Frustration. Exhaustion. Apathy.
I've been living here for a little while. It happens when life gets busy enough that you can't look ahead with so much in front of you. I find the negative emotions are so intertwined and can sneak up on me and cause catastrophic thinking if I am not too careful. It always starts with benign thoughts of "I can't", "I shouldn't" and the seed is planted. Mix that with extra shifts at work, tummy sick kids x2 weeks, a literal mountain of laundry, homeschooling, a load of non profit work, a budding jewelry business with Premier Designs, and feeling "off". It's no wonder I'm about to crash and burn.

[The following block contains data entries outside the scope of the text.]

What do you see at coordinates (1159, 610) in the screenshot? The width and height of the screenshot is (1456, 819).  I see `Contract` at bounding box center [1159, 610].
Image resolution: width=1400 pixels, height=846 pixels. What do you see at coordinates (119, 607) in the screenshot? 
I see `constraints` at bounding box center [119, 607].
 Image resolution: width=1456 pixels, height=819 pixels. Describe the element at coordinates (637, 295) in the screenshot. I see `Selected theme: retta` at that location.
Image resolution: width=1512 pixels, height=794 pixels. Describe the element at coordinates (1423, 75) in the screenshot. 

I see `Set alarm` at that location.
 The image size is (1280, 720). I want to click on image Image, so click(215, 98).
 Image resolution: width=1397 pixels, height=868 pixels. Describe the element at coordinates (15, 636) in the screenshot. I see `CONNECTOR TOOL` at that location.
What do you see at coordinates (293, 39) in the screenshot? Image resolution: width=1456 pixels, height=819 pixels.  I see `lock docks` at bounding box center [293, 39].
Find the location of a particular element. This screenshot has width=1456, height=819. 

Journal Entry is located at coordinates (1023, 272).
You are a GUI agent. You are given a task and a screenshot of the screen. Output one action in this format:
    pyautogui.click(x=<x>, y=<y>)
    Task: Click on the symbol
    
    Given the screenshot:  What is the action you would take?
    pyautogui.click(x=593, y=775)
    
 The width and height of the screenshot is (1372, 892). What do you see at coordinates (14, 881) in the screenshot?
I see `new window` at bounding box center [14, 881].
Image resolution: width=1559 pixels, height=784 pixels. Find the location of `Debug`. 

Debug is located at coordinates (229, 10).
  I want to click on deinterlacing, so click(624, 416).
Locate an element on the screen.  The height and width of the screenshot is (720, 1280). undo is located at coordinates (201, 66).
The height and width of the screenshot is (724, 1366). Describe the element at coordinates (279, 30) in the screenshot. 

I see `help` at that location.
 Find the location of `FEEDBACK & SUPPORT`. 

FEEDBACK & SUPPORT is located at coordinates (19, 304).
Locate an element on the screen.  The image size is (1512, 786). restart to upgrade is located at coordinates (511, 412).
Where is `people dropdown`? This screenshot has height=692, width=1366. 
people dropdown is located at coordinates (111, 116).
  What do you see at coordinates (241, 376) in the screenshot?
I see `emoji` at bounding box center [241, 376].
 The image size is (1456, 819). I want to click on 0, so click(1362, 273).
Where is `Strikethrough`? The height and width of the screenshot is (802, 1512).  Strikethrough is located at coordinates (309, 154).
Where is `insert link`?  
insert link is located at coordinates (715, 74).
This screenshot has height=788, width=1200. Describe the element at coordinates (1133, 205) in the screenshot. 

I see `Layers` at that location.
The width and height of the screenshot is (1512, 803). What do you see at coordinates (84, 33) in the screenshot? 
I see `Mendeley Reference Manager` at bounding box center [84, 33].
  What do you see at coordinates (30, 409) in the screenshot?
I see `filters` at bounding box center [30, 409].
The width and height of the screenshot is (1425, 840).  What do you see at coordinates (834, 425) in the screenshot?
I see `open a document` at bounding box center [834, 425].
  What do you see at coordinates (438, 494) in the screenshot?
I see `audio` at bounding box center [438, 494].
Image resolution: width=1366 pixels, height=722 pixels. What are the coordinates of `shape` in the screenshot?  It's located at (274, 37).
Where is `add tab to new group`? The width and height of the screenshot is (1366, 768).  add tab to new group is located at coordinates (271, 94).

I've been struggling with my fitness for over a year now. I am sad to say that the defeatist attitude is winning the battle. It began with a stress fracture and now I am battling plantar's facitis. This PT stint has been going on now for 2 months. I am progressing and trying to be patient with it. But today, I hit a breaking point. Who knew that the inability to do a proper squat would be the catalyst for the release of a bunch of pent up, unidentifiable emotions. Yup. Squats.
I got home and decided that maybe I want to quit all of everything. Yup. All of it. PT, pretending to be a runner, work, homeschooling, jewelry, laundry. Why bother?
So I decided to try to deal with my frustration on the pavement. I ran walked a 5K last weekend with my Sister in law, my race wife and my hubby. It didn't reinjure me so I decided that I need to get out there. Downloaded the couch to 5k app on my phone so that I wouldn't get over zealous and do too much and off I went.
The first mile was uneventful and no more encouraging than the tears shed over the inability to so a proper squat. I rounded the cul-de-sac and was looking at the sky. There was a bird. Soaring. I'm always watching birds. Then I noticed a white head and tail. I kept watching and it flew right over my head. A Bald Eagle soaring over the cul-de-sac. I snapped a quick picture with my iPhone and burst into tears. Oh how I miss my sweet baby girl!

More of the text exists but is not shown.